Towards automatic acquisition of high-level 3D models from images

Toldo, Roberto

Nei tempi recenti abbiamo assistito a un crescente interesse nella modellazione automatica da immagine. Mentre gli studi recenti nell'ambito della ricostruzione tridimensionale si sono concentrata soprattutto sull'estrazione di rappresentazioni dense e accurate di oggetti catturati tramite foto o video, il sostenuto interesse verso software di modellazione accessibile è una forte riprova del grande bisogno di rappresentazioni astratte e compatte degli oggetti. In questa tesi, il problema dell'estrazione di modelli di alto livello a partire dalle immagini viene discusso in dettaglio. Nella prima parte viene introdotta una pipeline di "Structure from Motion". A partire dai risultati di tale pipeline, vengono studiati due differenti approcci per la generazione di modelli di alto livello. Nel primo approccio viene innanzitutto introdotto un nuovo algoritmo di stereo multivista per produrre una nuvola di punti densa e accurata. Successivamente viene presentato un sistema di ricerca e reperimento di mesh, basato su segmentazione e un algoritmo di tipo "Bag of Words". Nel secondo approccio, la nuvola di punti sparsa proveniente dalla pipeline di "Structure from Motion" viene descritta da piani e aree planari convesse. Le aree planari sono una rappresentazione compatta e intermedia della scena. Entrambe le parti della tesi mirano ad assottigliare il divario tra acquisizione e interpretazione di una scena, attraverso la definizione di rappresentazioni ad alto livello ottenute tramite strategie molto diverse tra loro.

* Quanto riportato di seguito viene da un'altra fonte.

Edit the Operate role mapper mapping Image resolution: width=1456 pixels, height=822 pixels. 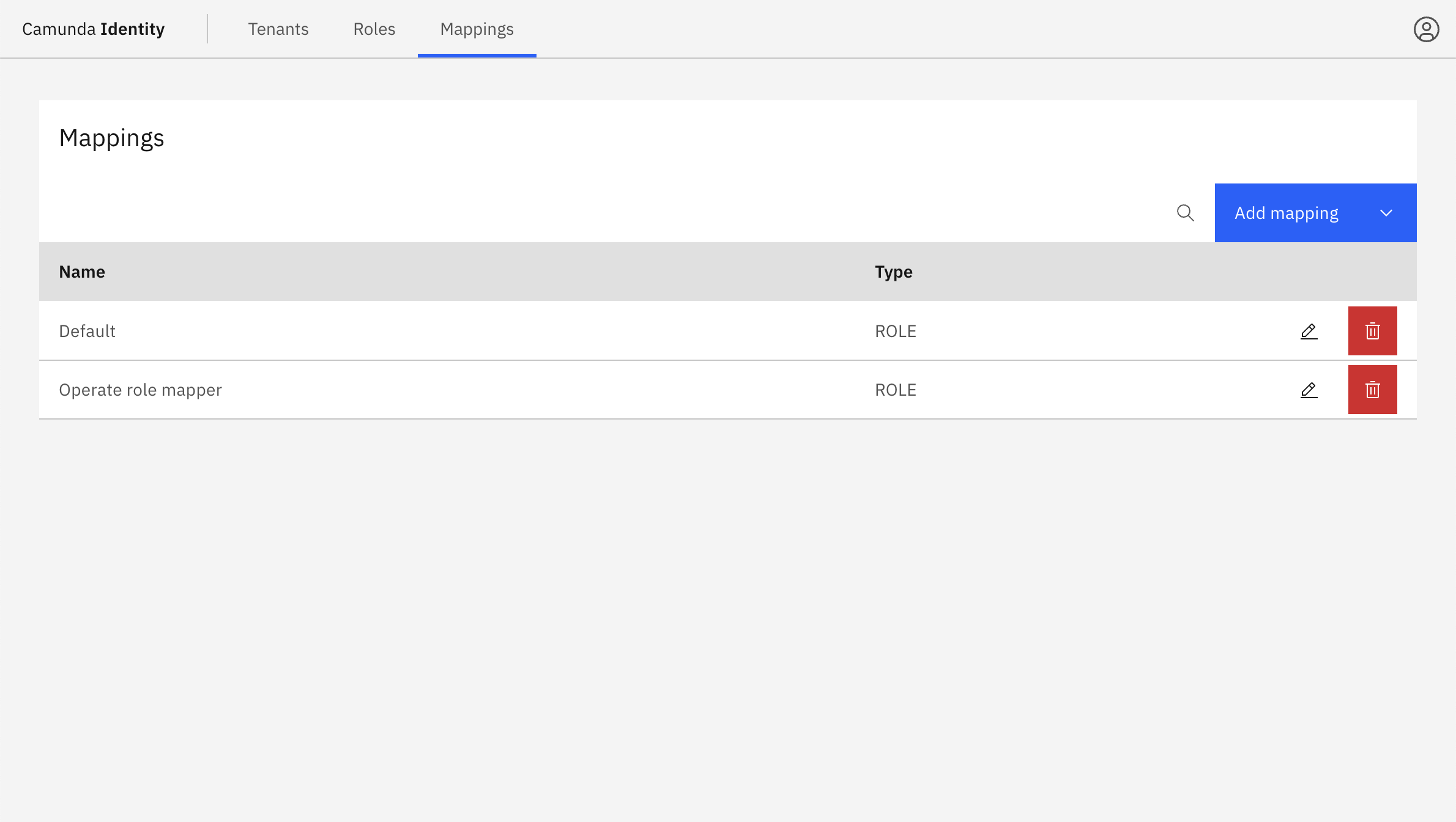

In recent years there has been a surge of interest in automatic modeling from images. While the current state of the art in three-dimensional reconstruction has focused on the recovery of dense and accurate representations of objects imaged through pictures or video, the sustained interest in accessible modeling software is a strong evidence of an untapped general need for compact, abstract representations of objects. In this thesis, the problem of producing high level models starting from images is discussed in details. In the first part, an automatic uncalibrated Structure from Motion pipeline is presented. Starting from the output of the pipeline, two different approaches of generating high-level renditions are studied. The first approach employs a novel Multiple view Stereo algorithm to produce a dense and accurate point cloud. A retrieval system for meshes, based on segmentation and Bag of Words, is then introduced. In the latter approach, the sparse Structure from Motion point cloud is fitted by planes and planar patches. Planar patches are a compact, intermediate representation of the scene. Both branches of the thesis aim to narrow the gap between scene acquisition and interpretation, through the definition of high level renditions produced by very different strategies.